= Alfred Fuchs =

Austrian neurologist

Alfred Fuchs (2 August 1870, Karolinenthal bei Prague - 5 October 1927, Döbling, Wien) was an Austrian neurologist and psychiatrist.

He studied medicine at the universities of Prague and Vienna, receiving his medical doctorate in 1894. He worked at the sanatorium in Purkersdorf, and later served as an assistant to Richard von Krafft-Ebing (from 1900) and Julius Wagner-Jauregg (from 1902) in Vienna. In 1905 he obtained his habilitation and in 1912 became an honorary associate professor. Up until the time of his death, he was associated with work done at Obersteiner's institution in Döbling.
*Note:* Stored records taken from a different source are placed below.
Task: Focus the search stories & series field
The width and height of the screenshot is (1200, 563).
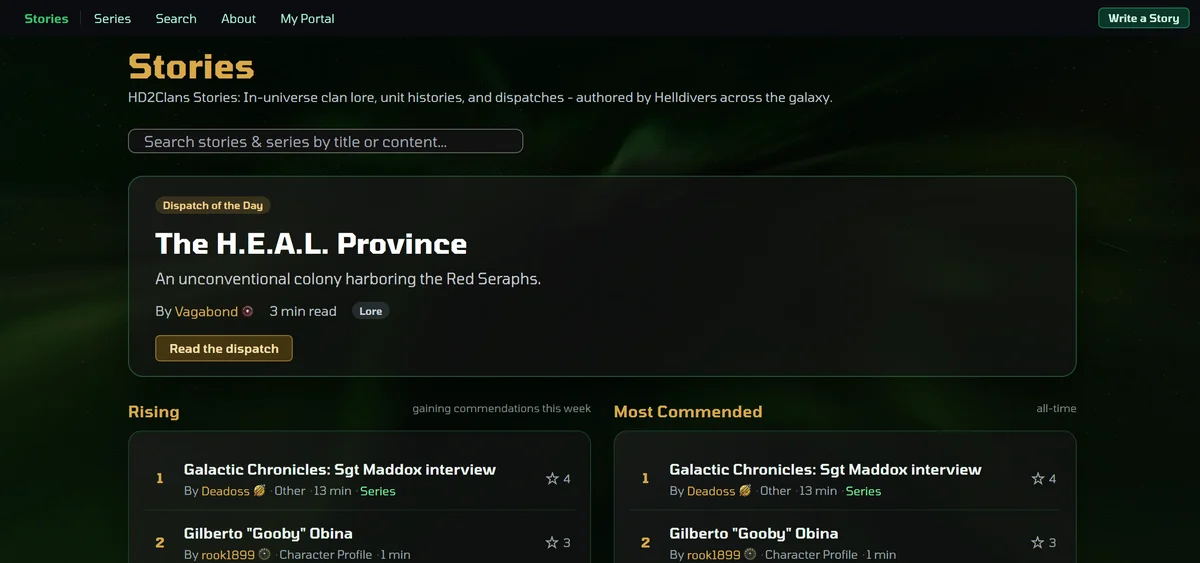Action: pyautogui.click(x=325, y=141)
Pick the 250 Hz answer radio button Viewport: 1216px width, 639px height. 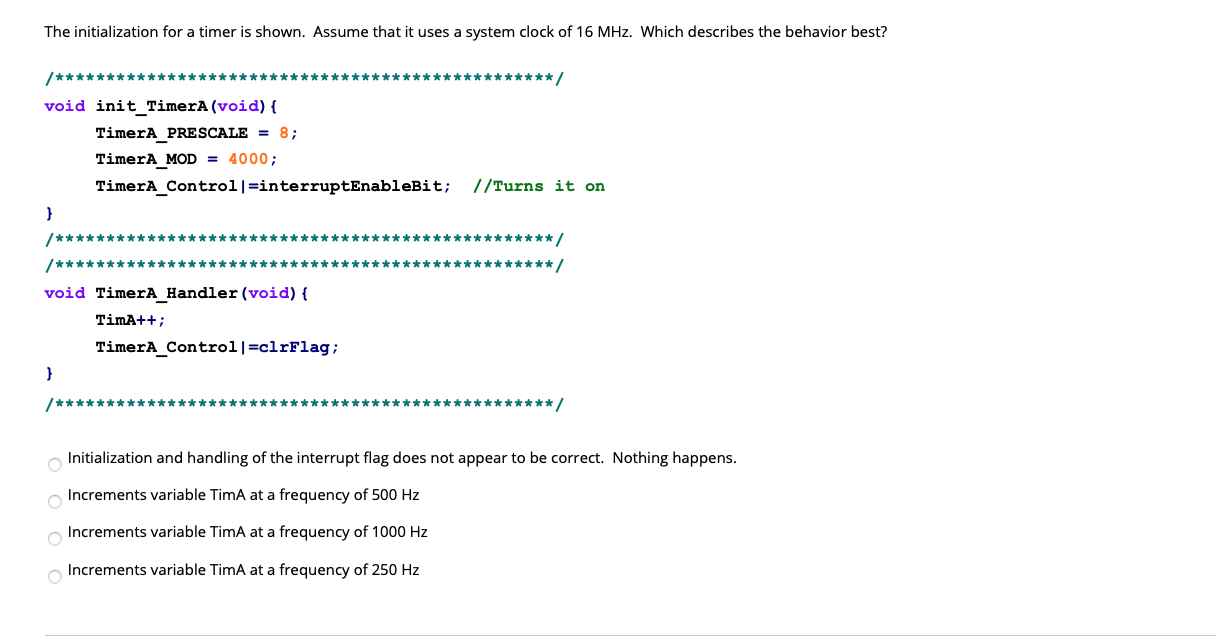(x=54, y=576)
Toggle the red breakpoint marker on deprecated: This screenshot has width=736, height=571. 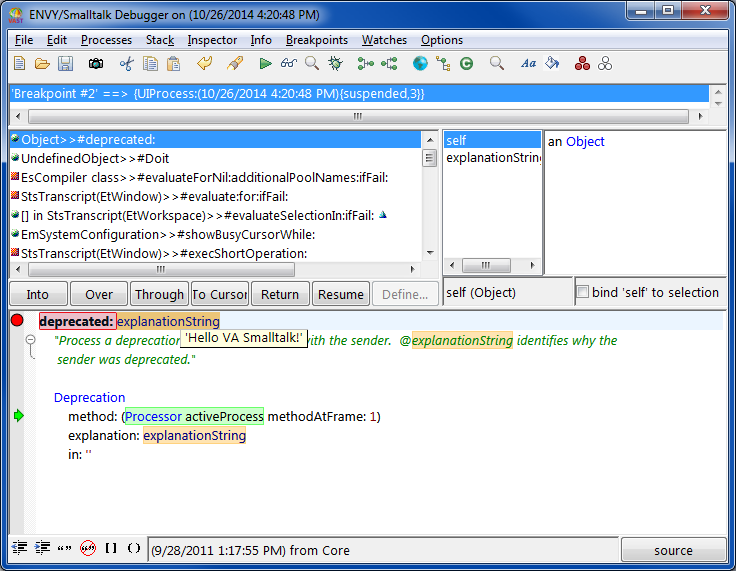coord(17,321)
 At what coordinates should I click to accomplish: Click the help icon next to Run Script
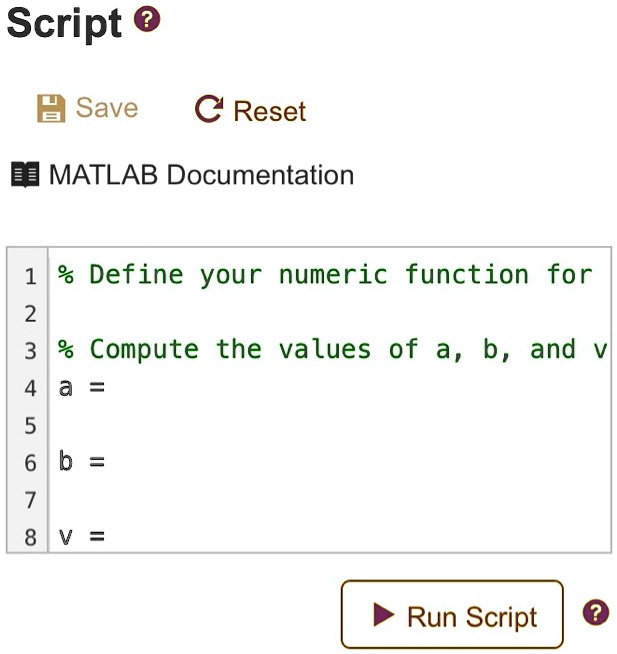pyautogui.click(x=595, y=613)
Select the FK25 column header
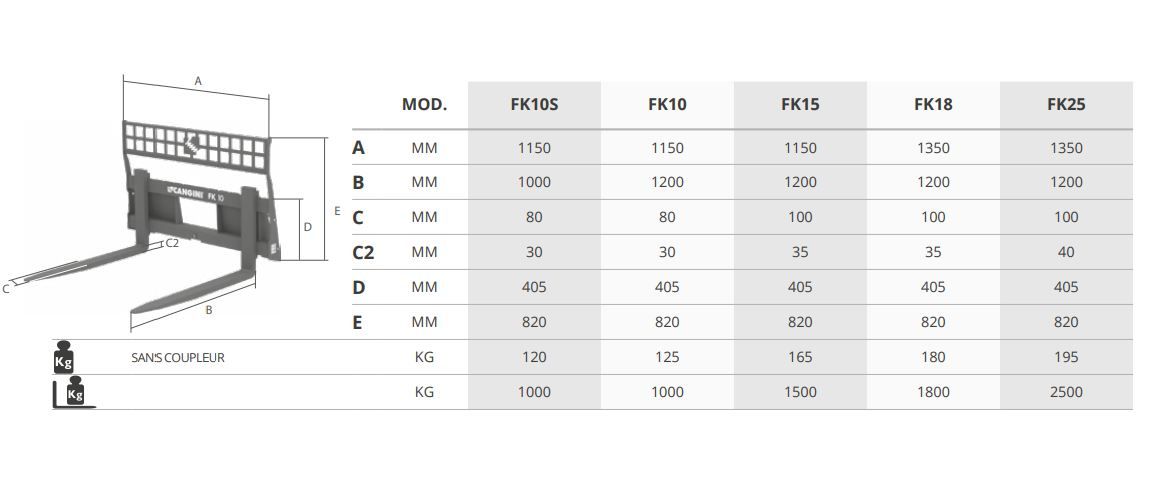This screenshot has height=480, width=1160. click(1066, 104)
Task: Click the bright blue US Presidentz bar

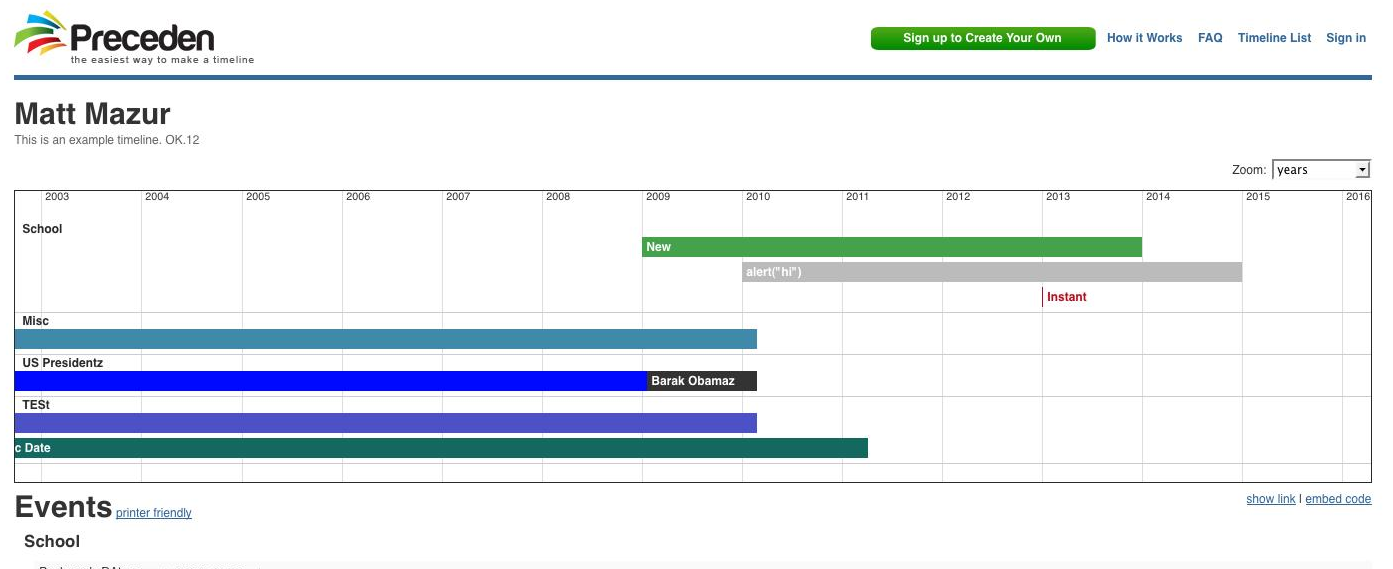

He made contributions in his research of cerebrospinal fluid and his studies involving the measurement of pupil size. His name is associated with the Fuchs-Rosenthalsche Zählkammer ("Fuchs-Rosenthal counting chamber"), a means for counting cells in cerebrospinal fluid.

== Selected works ==
- Therapie der anomalen Vita sexualis bei Männern; mit specieller Berücksichtigung der Suggestivbehandlung, 1899 - Treatment of abnormal sexuality in men, etc.
- Die messung der pupillengrösse : und Zeitbestimmung der Lichtreaktion der Pupillen : bei einzelnen Psychosen und Nervenkrankheiten, 1904 - The measurement of pupil size and the timing of pupillar light reaction with individual psychoses and neuroses.
- Symptomatische Therapie und Pflege bei Tabes dorsalis, 1908 - Symptomatic therapy and care for tabes dorsalis.
- Einführung in das Studium der Nervenkrankheiten für Studierende und Ärzte, 1911 - Introduction to the study of nervous diseases.
- Elektrodiagnostik und Elektrotherapie für praktische Ärzte, 1914 - Electrodiagnostics and electrotherapy.
- Die konträre Sexualempfindung und andere Anomalien des Sexuallebens; Behandlung und Ergebnisse derselben, 1926 - The contrary sexual sensation and other anomalies of sexuality.
He also published several editions of Krafft-Ebing's Psychopathia sexualis.